"Bir kişi yaşadığı topraklarda yerli mi yabancı mı gezgin mi işgalci mi yahut sömürgeci mi olduğunu öğrenmek istiyorsa mensup olduğu anlam-değer dünyasının o topraklardaki işaretlerine ne kadar aidiyet duyduğuna bir baksın. Bu bakış ona hakikati fısıldayacaktır."
İhsan Fazlıoğlu'nun bu veciz sözü günümüzde, durduğumuz yeri anlamlandırmada çok güzel bir ölçü.
İki gün sonra ülkemizin kaderini belirleyecek bir seçim yapılacak ve biz iki adaydan birisine oy vereceğiz. Tarafımızı, aidiyetimizi ve mensubiyetimizi, verdiğimiz oyla göstereceğiz.
Türkiye bugün dünyada bir denge unsuru. İçeride ise yerlilik ve millilik konusunda yüz yıldır yapılamayanlar yapılıyor. Türkiye, sanayide ve üretimde dışa bağımlılığını büyük ölçüde bitirmiş durumda.
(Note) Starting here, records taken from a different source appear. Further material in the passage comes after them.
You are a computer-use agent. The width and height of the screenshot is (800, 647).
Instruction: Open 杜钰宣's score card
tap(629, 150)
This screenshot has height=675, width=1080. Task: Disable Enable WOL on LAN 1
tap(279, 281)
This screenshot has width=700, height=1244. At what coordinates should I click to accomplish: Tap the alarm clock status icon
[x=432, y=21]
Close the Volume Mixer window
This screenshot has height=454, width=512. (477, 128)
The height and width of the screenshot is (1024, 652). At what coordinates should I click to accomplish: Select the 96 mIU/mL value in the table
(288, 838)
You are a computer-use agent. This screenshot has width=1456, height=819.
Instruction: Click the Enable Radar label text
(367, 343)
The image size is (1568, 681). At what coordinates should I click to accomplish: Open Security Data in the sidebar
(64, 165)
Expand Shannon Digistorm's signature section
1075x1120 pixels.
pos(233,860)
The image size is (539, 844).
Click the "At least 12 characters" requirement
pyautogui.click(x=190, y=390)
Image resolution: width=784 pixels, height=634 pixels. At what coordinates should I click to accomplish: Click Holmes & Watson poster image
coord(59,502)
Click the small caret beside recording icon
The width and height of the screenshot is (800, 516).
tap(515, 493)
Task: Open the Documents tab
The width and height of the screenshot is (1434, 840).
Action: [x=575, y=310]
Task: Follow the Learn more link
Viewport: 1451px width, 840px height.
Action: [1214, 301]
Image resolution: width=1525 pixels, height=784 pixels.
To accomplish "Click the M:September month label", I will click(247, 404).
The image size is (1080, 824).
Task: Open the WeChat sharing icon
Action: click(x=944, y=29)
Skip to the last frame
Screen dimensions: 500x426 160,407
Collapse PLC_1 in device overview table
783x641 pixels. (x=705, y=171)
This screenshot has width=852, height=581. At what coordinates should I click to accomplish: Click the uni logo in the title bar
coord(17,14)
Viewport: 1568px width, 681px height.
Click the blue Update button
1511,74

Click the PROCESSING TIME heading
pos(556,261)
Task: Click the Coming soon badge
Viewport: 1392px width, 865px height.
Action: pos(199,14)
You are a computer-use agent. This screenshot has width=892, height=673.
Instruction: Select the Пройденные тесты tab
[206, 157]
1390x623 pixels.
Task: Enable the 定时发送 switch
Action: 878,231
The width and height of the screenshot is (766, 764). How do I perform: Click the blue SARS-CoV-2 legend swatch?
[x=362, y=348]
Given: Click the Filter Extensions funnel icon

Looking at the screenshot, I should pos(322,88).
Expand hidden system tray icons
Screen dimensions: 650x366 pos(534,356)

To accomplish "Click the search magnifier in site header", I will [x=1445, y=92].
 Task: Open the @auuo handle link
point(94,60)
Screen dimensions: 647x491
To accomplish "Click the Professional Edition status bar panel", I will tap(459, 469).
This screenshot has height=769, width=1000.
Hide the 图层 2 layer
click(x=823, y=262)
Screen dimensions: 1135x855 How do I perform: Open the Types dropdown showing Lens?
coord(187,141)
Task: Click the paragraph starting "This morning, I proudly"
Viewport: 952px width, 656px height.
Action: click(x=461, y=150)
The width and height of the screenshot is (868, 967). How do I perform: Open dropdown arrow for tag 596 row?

Türkiye'nin kazançlarını uzun uzadıya anlatacak değiliz. Bunlar artık sağır sultanın bile malumu.
Buna rağmen yerimizi karşı taraf olarak belirlersek kendimizi nerede konumlandıracağımızı ve neleri kaybedeceğimizi anlatmak istiyoruz.
Terör örgütleriyle bağını hiçbir zaman alenen inkâr etmeyen CHP zihniyetine meyledersek eğer, bizim de yer alacağımız saf terör örgütlerinin safı olacaktır.
Kırk bin insanımızın canına kasteden ve yüz milyarlarca kaynağın heba olmasına sebep olan terör örgütü PKK ve onun siyasi uzantıları bugün açık bir şekilde CHP zihniyetini ve onun adayını desteklemektedir.
Oy pusulasında "evet" damgasını basmadan önce düşünmemiz gereken en önemli nokta budur.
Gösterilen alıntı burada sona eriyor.